(TASK ITEM)
Copy out every line of the data that has the word "computer" somewhere in it.

#####

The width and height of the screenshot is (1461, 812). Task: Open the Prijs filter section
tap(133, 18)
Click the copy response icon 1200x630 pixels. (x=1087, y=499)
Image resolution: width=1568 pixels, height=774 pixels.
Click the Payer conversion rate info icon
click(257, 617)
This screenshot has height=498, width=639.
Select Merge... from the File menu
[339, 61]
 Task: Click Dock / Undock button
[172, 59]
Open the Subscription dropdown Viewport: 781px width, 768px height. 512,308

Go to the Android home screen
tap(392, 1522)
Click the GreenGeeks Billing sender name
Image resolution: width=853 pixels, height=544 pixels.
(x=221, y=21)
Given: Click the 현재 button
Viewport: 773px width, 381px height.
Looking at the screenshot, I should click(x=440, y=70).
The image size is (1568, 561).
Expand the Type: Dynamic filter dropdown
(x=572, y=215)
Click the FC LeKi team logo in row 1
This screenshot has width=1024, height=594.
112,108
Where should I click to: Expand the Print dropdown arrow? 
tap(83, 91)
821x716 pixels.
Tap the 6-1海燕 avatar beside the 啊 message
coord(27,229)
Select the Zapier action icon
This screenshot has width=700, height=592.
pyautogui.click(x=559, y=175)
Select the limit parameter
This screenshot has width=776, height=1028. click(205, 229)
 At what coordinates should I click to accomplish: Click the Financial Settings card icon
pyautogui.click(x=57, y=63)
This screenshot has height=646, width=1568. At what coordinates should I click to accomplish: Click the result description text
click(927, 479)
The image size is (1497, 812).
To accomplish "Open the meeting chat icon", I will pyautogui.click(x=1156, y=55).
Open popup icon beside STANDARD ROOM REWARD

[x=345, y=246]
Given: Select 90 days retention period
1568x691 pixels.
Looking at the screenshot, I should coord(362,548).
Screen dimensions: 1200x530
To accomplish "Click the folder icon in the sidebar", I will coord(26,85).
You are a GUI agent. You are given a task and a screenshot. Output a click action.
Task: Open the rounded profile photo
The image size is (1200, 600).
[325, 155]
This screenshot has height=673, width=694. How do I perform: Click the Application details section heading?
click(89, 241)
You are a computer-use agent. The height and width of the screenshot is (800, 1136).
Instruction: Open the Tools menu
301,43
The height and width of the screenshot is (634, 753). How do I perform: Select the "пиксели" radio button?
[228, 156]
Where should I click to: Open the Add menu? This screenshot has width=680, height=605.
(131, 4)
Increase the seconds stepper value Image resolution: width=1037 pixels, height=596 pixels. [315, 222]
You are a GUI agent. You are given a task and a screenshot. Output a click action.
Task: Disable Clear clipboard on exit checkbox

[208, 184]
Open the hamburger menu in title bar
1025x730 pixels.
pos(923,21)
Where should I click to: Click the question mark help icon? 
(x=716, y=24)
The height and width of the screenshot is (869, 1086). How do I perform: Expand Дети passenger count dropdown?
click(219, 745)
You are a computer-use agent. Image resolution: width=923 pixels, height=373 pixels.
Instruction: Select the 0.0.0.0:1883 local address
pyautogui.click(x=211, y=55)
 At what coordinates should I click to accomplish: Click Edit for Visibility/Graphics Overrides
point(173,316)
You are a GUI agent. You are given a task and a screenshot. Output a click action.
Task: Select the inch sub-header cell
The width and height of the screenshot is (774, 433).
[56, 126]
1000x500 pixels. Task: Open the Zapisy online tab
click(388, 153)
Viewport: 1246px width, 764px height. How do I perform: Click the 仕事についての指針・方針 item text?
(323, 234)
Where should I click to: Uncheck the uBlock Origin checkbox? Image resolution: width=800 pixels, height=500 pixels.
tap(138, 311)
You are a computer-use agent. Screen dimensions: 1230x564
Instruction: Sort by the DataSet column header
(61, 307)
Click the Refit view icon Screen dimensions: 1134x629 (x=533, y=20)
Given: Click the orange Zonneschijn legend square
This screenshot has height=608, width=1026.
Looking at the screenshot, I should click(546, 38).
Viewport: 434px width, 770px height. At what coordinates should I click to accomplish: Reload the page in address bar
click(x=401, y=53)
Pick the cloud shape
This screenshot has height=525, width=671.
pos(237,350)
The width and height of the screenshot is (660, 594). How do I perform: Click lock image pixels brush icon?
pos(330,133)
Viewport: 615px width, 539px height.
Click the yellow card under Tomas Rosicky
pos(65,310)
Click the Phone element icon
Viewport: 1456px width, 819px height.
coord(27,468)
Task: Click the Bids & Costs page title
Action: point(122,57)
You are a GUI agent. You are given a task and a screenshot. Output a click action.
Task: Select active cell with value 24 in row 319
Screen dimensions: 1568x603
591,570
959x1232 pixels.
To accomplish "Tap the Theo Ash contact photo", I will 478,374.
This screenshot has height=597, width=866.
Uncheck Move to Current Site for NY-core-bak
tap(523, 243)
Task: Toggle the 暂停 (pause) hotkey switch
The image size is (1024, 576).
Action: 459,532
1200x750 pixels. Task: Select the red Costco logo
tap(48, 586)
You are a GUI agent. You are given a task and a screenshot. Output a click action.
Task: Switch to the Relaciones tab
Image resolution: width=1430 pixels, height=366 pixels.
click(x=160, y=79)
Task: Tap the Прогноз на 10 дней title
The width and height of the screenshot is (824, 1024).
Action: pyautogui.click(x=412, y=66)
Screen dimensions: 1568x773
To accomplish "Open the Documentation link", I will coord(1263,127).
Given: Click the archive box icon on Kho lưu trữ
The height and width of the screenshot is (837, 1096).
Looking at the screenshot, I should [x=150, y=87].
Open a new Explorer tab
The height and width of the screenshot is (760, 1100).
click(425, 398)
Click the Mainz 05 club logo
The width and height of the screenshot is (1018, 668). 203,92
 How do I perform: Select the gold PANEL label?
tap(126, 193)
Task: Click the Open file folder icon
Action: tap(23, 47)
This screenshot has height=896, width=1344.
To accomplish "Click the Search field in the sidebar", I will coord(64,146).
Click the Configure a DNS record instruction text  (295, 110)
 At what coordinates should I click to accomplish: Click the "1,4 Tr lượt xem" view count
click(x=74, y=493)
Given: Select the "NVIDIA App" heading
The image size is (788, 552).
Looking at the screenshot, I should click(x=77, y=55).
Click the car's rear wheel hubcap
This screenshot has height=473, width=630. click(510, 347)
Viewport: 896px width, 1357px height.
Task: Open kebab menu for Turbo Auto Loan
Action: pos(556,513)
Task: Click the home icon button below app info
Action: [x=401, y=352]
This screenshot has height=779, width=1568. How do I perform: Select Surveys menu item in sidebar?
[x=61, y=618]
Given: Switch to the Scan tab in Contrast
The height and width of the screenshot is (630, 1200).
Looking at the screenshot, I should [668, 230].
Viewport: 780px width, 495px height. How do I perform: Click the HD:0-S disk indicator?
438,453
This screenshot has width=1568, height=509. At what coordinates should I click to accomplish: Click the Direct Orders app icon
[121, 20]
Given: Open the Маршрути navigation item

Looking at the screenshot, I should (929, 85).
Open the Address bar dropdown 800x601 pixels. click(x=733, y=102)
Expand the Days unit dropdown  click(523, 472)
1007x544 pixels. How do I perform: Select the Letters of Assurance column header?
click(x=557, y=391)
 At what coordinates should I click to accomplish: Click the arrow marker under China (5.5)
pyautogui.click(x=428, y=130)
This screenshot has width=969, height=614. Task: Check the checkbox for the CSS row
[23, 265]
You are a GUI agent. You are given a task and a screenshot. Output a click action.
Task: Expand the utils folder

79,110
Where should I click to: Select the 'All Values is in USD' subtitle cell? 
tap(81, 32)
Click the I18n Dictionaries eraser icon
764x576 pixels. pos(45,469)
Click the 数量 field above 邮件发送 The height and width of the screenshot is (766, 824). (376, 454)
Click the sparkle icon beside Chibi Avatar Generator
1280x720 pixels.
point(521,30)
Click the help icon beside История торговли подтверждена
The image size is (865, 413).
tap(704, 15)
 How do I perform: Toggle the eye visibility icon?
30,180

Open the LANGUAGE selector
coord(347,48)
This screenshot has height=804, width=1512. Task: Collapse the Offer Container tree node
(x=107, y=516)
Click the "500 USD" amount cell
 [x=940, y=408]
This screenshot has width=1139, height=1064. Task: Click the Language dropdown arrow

#####

(EXPECTED OUTPUT)
You are a computer-use agent. The height and width of the screenshot is (800, 1136).
You are a computer-use agent. Image resolution: width=923 pixels, height=373 pixels.
You are a computer-use agent. Screen dimensions: 1230x564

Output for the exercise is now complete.